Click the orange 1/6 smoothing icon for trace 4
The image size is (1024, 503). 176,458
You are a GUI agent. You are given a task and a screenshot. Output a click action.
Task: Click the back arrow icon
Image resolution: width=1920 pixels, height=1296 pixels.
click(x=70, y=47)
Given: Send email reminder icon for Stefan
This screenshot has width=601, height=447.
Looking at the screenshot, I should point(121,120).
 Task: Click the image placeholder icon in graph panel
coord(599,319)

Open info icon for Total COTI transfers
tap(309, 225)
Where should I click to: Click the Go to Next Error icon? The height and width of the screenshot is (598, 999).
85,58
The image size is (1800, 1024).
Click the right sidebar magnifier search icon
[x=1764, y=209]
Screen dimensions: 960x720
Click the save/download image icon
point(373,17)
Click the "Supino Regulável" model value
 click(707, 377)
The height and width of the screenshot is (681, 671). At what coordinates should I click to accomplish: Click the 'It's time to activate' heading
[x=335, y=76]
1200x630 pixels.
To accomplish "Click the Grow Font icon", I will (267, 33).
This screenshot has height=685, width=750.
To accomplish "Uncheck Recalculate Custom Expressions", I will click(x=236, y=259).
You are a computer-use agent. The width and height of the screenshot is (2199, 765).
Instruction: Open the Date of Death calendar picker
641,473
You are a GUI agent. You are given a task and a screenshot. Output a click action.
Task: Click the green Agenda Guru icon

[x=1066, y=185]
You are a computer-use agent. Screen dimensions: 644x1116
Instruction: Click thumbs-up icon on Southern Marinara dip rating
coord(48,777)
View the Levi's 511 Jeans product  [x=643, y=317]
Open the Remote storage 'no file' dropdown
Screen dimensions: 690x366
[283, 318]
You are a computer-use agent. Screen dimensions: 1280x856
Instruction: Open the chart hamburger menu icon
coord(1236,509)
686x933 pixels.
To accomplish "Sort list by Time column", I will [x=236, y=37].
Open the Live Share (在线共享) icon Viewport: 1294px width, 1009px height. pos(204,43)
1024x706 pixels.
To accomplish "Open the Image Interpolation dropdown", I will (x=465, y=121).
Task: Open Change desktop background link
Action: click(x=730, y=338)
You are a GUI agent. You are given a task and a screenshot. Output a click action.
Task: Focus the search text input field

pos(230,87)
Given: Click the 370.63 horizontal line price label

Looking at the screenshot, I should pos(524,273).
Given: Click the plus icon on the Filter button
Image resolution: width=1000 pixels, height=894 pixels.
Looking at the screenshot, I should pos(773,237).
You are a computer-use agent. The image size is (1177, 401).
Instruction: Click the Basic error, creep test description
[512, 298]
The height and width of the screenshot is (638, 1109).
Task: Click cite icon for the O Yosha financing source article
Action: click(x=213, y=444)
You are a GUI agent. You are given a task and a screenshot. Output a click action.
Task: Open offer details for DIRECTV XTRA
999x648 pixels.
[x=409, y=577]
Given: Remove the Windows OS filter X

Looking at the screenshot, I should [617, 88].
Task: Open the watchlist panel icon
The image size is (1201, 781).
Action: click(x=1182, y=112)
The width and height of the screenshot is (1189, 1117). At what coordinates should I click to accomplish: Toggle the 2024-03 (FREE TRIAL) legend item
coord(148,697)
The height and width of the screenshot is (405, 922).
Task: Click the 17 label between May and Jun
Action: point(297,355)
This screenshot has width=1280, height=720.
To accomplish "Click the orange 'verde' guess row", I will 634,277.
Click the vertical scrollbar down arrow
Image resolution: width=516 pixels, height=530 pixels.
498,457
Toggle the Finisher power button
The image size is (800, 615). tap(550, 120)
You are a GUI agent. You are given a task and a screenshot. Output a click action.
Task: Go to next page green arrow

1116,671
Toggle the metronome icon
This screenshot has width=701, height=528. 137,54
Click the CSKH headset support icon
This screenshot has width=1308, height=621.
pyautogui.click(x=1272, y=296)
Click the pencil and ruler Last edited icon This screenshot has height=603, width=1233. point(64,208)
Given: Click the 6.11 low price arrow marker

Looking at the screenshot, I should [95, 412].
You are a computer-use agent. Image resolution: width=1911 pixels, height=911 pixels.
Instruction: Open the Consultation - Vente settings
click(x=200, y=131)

========

* _WORK ORDER_:
Restate every entry word for word.

* _SOLUTION TO THIS TASK_:
Click the orange 1/6 smoothing icon for trace 4
The image size is (1024, 503). 176,458
You are a GUI agent. You are given a task and a screenshot. Output a click action.
Task: Click the back arrow icon
Image resolution: width=1920 pixels, height=1296 pixels.
click(x=70, y=47)
Given: Send email reminder icon for Stefan
This screenshot has width=601, height=447.
Looking at the screenshot, I should point(121,120).
 Task: Click the image placeholder icon in graph panel
coord(599,319)

Open info icon for Total COTI transfers
tap(309, 225)
Where should I click to: Click the Go to Next Error icon? The height and width of the screenshot is (598, 999).
85,58
The image size is (1800, 1024).
Click the right sidebar magnifier search icon
[x=1764, y=209]
Screen dimensions: 960x720
Click the save/download image icon
point(373,17)
Click the "Supino Regulável" model value
 click(707, 377)
The height and width of the screenshot is (681, 671). At what coordinates should I click to accomplish: Click the 'It's time to activate' heading
[x=335, y=76]
1200x630 pixels.
To accomplish "Click the Grow Font icon", I will (267, 33).
This screenshot has height=685, width=750.
To accomplish "Uncheck Recalculate Custom Expressions", I will click(x=236, y=259).
You are a computer-use agent. The width and height of the screenshot is (2199, 765).
Instruction: Open the Date of Death calendar picker
641,473
You are a GUI agent. You are given a task and a screenshot. Output a click action.
Task: Click the green Agenda Guru icon

[x=1066, y=185]
You are a computer-use agent. Screen dimensions: 644x1116
Instruction: Click thumbs-up icon on Southern Marinara dip rating
coord(48,777)
View the Levi's 511 Jeans product  [x=643, y=317]
Open the Remote storage 'no file' dropdown
Screen dimensions: 690x366
[283, 318]
You are a computer-use agent. Screen dimensions: 1280x856
Instruction: Open the chart hamburger menu icon
coord(1236,509)
686x933 pixels.
To accomplish "Sort list by Time column", I will [x=236, y=37].
Open the Live Share (在线共享) icon Viewport: 1294px width, 1009px height. pos(204,43)
1024x706 pixels.
To accomplish "Open the Image Interpolation dropdown", I will (x=465, y=121).
Task: Open Change desktop background link
Action: click(x=730, y=338)
You are a GUI agent. You are given a task and a screenshot. Output a click action.
Task: Focus the search text input field

pos(230,87)
Given: Click the 370.63 horizontal line price label

Looking at the screenshot, I should pos(524,273).
Given: Click the plus icon on the Filter button
Image resolution: width=1000 pixels, height=894 pixels.
Looking at the screenshot, I should pos(773,237).
You are a computer-use agent. The image size is (1177, 401).
Instruction: Click the Basic error, creep test description
[512, 298]
The height and width of the screenshot is (638, 1109).
Task: Click cite icon for the O Yosha financing source article
Action: click(x=213, y=444)
You are a GUI agent. You are given a task and a screenshot. Output a click action.
Task: Open offer details for DIRECTV XTRA
999x648 pixels.
[x=409, y=577]
Given: Remove the Windows OS filter X

Looking at the screenshot, I should [617, 88].
Task: Open the watchlist panel icon
The image size is (1201, 781).
Action: click(x=1182, y=112)
The width and height of the screenshot is (1189, 1117). At what coordinates should I click to accomplish: Toggle the 2024-03 (FREE TRIAL) legend item
coord(148,697)
The height and width of the screenshot is (405, 922).
Task: Click the 17 label between May and Jun
Action: point(297,355)
This screenshot has width=1280, height=720.
To accomplish "Click the orange 'verde' guess row", I will 634,277.
Click the vertical scrollbar down arrow
Image resolution: width=516 pixels, height=530 pixels.
498,457
Toggle the Finisher power button
The image size is (800, 615). tap(550, 120)
You are a GUI agent. You are given a task and a screenshot. Output a click action.
Task: Go to next page green arrow

1116,671
Toggle the metronome icon
This screenshot has width=701, height=528. 137,54
Click the CSKH headset support icon
This screenshot has width=1308, height=621.
pyautogui.click(x=1272, y=296)
Click the pencil and ruler Last edited icon This screenshot has height=603, width=1233. point(64,208)
Given: Click the 6.11 low price arrow marker

Looking at the screenshot, I should [95, 412].
You are a computer-use agent. Image resolution: width=1911 pixels, height=911 pixels.
Instruction: Open the Consultation - Vente settings
click(x=200, y=131)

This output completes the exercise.